THE LAWS OF THE STREET


PERHAPS a not uninteresting chapter might be made of the diversions in which the boys of the humbler classes were wont to find delight sixty or seventy years ago. "Boys will be boys," it is said, when any youthful escapade has to be excused.  And the boys of the period named, grandfathers of the present generation, were probably no better—they were certainly no worse—than the boys of our own time.  Fun and mischief are ineradicable from boyish nature.  None but the sour and distempered would wish to eradicate them.  At the same time, one might have expected—one undoubtedly hoped—that the training of School Boards would have resulted in obtaining from the young a greater respect for age and a greater consideration for infirmity than they seem disposed to render.  A change in that regard, if in no other, is desirable for the comfort of society.  But to the narrative.

    Our street was in Lower Dockum—a locality that is unknown even by name to the genteel residents in the parades and squares and crescents of Lansdowne and Pittville.  It had its laws and regulations, which were as rigidly enforced as the rules of social etiquette among the rich.  Never a new boy came into it but had to find his level.  If he submitted without fighting, he took rank below the least.  If he fought and failed, he would most likely have to fight again till his exact position was discovered.  Even if he fought and won, he would still have to go on fighting till he encountered the cock of the walk himself.  Great was the rejoicing—secret, but none the less sincere—of the other boys if he conquered in this final contest for supremacy, for the cock of the walk was often the little tyrant of the street.  I remember well what happened when a bully of the season, confident in his own strength and endurance, challenged a new boy to fight him with one hand.  The challenge was accepted; the new boy by a sudden rush sent the old one staggering to the ground; and the crowd of lesser boys who had tremblingly assembled to witness the combat saw with gratification that they had now a new master.  It was to some extent true then, as it is still, that the smaller and feebler lads in the street had to submit as best they could to the exactions and oppressions of the bigger and stronger.  But a code of honour was not unknown.  It was cowardly to use any other weapon than the fist, and it was still more cowardly to strike when your antagonist lay on the ground.  Years afterwards, I recollect Mr.
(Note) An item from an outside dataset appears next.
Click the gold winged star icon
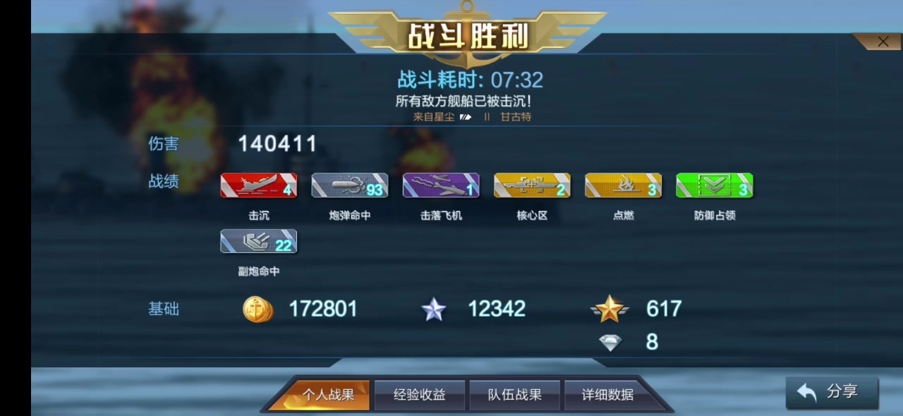This screenshot has width=903, height=416. 610,309
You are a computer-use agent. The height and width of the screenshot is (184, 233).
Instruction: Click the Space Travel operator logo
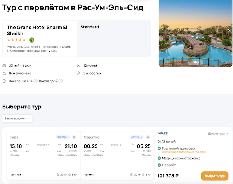[x=163, y=134]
Bradlaugh giving this advice to his son: "Never hit a littler boy than yourself, and never let a bigger boy hit you."  The general observance of that advice would help to put an end to the small tyrannies of the street.
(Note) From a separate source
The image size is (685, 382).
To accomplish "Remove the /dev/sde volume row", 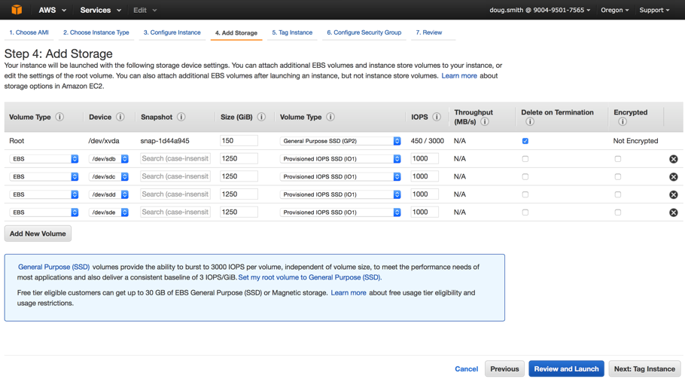I will pyautogui.click(x=673, y=212).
    Combats were not infrequent between boys of different schools and localities, as well as boys in the same street.  Opprobrious nicknames were bestowed on each other by the scholars of the few schools in the town, such as "Capper's mice" or "Gardner's rats."  These nicknames were shouted across the street when a Capper's mouse caught sight of a Gardner's rat, or vice versa, and there an end, unless the derided boy took offence, in which case the offender would probably seek safety in flight.  But parties from the rival schools would sometimes meet by accident on neutral ground, when there would generally ensue a scrap of some sort, unless one side or the other exercised the better part of valour.  Worse troubles would arise if a boy belonging to one locality should wander away to a neighbourhood whose youthful inhabitants he or his companions had done or said something to outrage.  The lad in such an event could only avoid a buffeting by the free use of his legs, awaiting an opportunity for revenge when chance should place one of his tormentors in the same predicament.  Boy nature, as may be gathered, is not much different from dog nature.  Dogs and boys are both quiet enough till a stranger strays into what they think their territory.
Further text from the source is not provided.